Tausende protestieren in den USA gegen Trump-Sieg

Nach dem Sieg von Donald Trump bei der US-Präsidentschaftswahl sind Tausende Bürger von der West- bis zur Ostküste auf die Strassen gegangen.
10.11.2016 06:31
Nicht alle Amerikanier sind zufrieden mit dem Ausgang der Präsidentschaftswahl (Bild: Donald Trump).
Nicht alle Amerikanier sind zufrieden mit dem Ausgang der Präsidentschaftswahl (Bild: Donald Trump).
Bild: Bloomberg

In New York protestierte am Mittwochabend eine grosse Menschenmenge mit der Parole "Nicht mein Präsident!" gegen den zukünftigen US-Präsidenten. Auch in Chicago, Seattle und in Kalifornien machten viele Bürger ihren Unmut über den umstrittenen Republikaner Luft.

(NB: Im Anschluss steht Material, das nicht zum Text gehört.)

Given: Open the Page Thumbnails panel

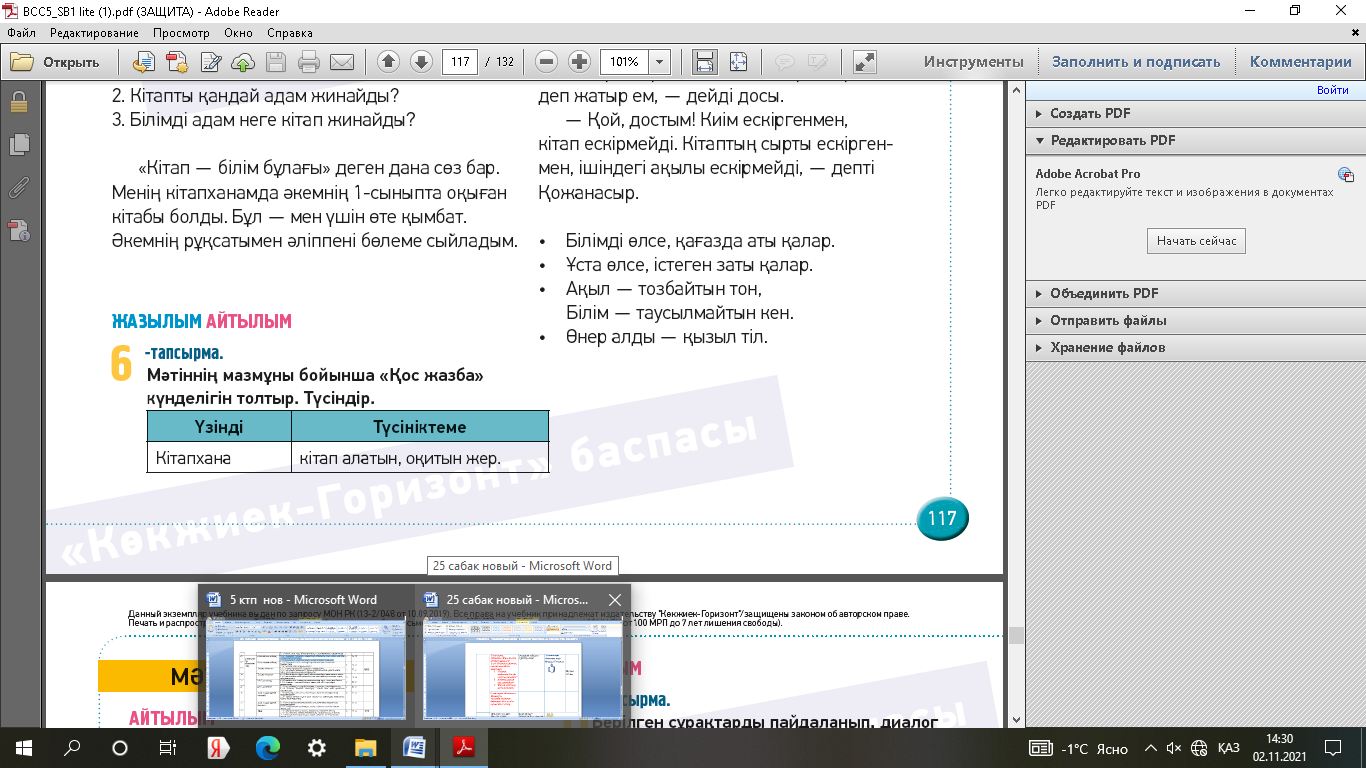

Nach Angaben des Senders CNN wurden aus sieben Städten Proteste gemeldet.

In Manhattan mischte sich der Dokumentarfilmer Michael Moore ("Trumpland") unter die Demonstranten. Am Mittwochabend postete er auf Facebook ein Video von der aufgebrachten Menschenmenge. Viele Demonstranten hatten sich auch vor dem Trump-Tower in New York versammelt. Vor dem Gebäude standen sandgefüllte Sattelschlepper zum Schutz.

Im nordkalifornischen Berkeley hatten mehr als 2000 Schüler am Mittwochvormittag (Ortszeit) den Unterricht ausfallen lassen. Stattdessen zogen sie mit Plakaten und lauten Rufen, begleitet von ihren Lehrern, durch die Universitätsstadt. Einige schwenkten die mexikanische Fahne und wetterten auf spanisch gegen Trump.

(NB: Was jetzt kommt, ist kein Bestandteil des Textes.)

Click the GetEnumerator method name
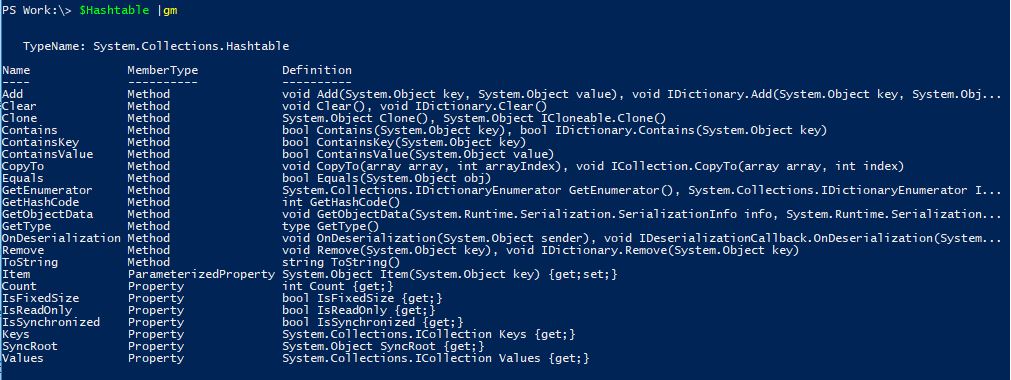pos(47,190)
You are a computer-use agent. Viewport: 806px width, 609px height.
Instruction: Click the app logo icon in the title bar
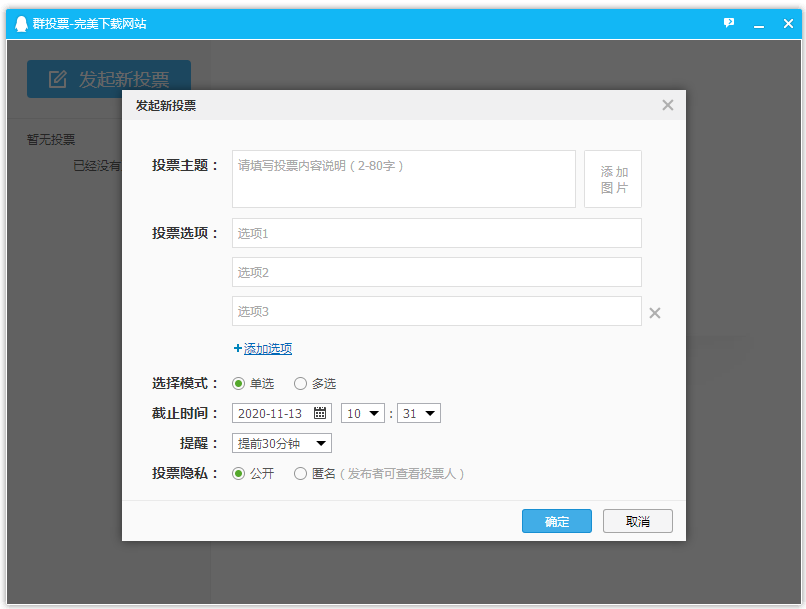pyautogui.click(x=20, y=22)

Schon in der Wahlnacht war es in einigen US-Städten zu Kundgebungen gekommen. US-Medien wie "USA Today" zeigten Bilder unter anderem aus dem kalifornischen Oakland und aus Portland in Oregon. Dort blockierten Demonstranten Strassen. In einigen Fällen wurde Müll angezündet, auch US-Flaggen wurden verbrannt.

Die überwiegende Zahl der Proteste gab es in der Wahlnacht an der Westküste der USA, wo die Demokratin Hillary Clinton besonders viele Anhänger hat.